In our study, the choice of oral contrast medium concentration appears to have been appropriate, as there was a paucity of artefacts with only a few studies where contrast appeared too dilute. As far as choice of bowel-enhancing agent is concerned, the iodine-based compound had the desired effect: there was no evidence that it induced clinically relevant artefacts, whilst it was of diagnostic benefit in many studies. Barium-based compounds, so long as they are diluted, appear to be similarly appropriate [4]. The timing of administration of oral contrast medium used in our study also appeared correct, since contrast medium extended into the mid small intestine in all patients and entered the colon in 22% of individuals. Perhaps we could have achieved better distal bowel enhancement by increasing the volume of contrast used.

The use of oral contrast medium in dedicated CT has been developed since the late 1970s [8]. A similar evolution can be expected in PET/CT. For example, in our study oral contrast medium was only given on the day of examination.

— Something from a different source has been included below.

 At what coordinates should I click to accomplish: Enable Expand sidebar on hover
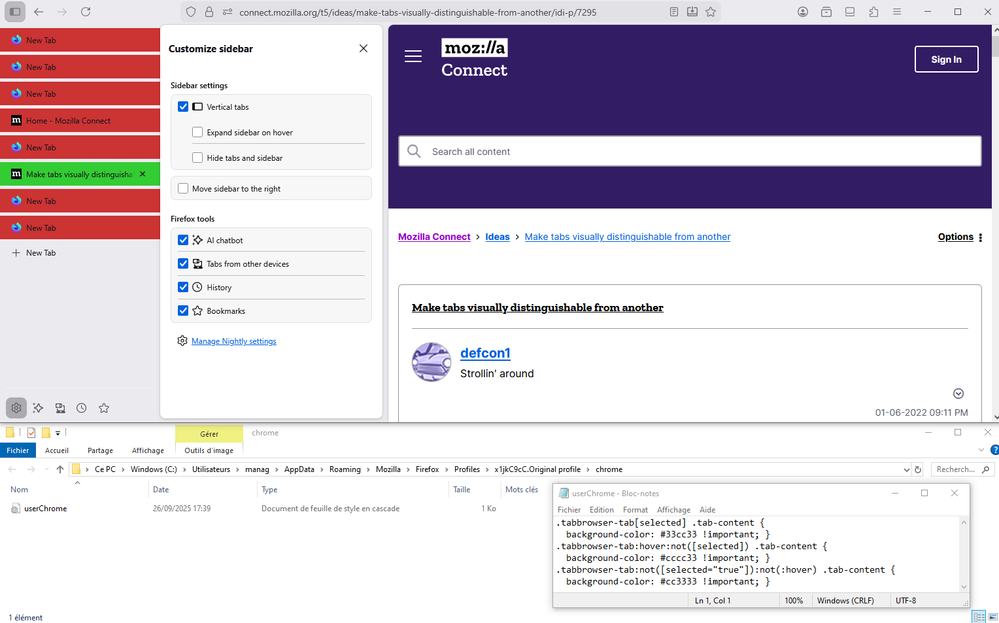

In the future, it may be worth investigating the use of earlier administration of contrast agents in patients with colonic disease, so as to improve large bowel visualisation in keeping with stand-alone CT examinations [16]. Our study clearly showed the use of oral contrast medium to be beneficial in a third of patients in whom the site of disease was the abdomen/pelvis. Given the lack of significant artefacts, there is no reason to withhold oral contrast in these patients. In our study, and partially in keeping with recognised CT experience, the benefits of oral contrast medium were most marked in those patients with pancreatic carcinoma, sub-diaphragmatic lymphoma, oesophageal carcinoma with disease in the gastrohepatic ligament/gastro-oesophageal region, or peritoneal spread of ovarian carcinoma [8, 1719]. The benefit of oral contrast medium in the region of the pancreatic bed was particularly helpful. This is an anatomically busy region with close relationships of the duodenum with the pancreatic head/body, superior mesenteric vessels, para-aortic lymph nodes and left renal vein. Thus opacification of the duodenum (as well as other segments of nearby small intestine) can help distinguish bowel loops from these important adjacent structures (Table 4, Figs. 3, 4). In patients in whom the site of suspected disease was not in the abdomen, the benefit of oral contrast medium was limited, and thus its use may not be justified in such cases. This may be especially true for head and neck malignancy, where not only is abdominal disease unlikely but there is the potential for use of oral contrast medium to cause increased cervical muscle uptake [4].

Conclusion

  1. 1.

    The use of oral contrast medium in 18F-FDG PET/CT scanning improves image interpretation and does not produce clinically significant artefacts.

  2. 2.

    Maximum benefit from oral contrast medium use is noted where the anatomical site of interest is the abdomen/pelvis; thus its use in such patients should be strongly encouraged and not withheld.

  3. 3.

    If disease is suspected outside the peritoneal cavity, the use of oral contrast medium should probably be restricted.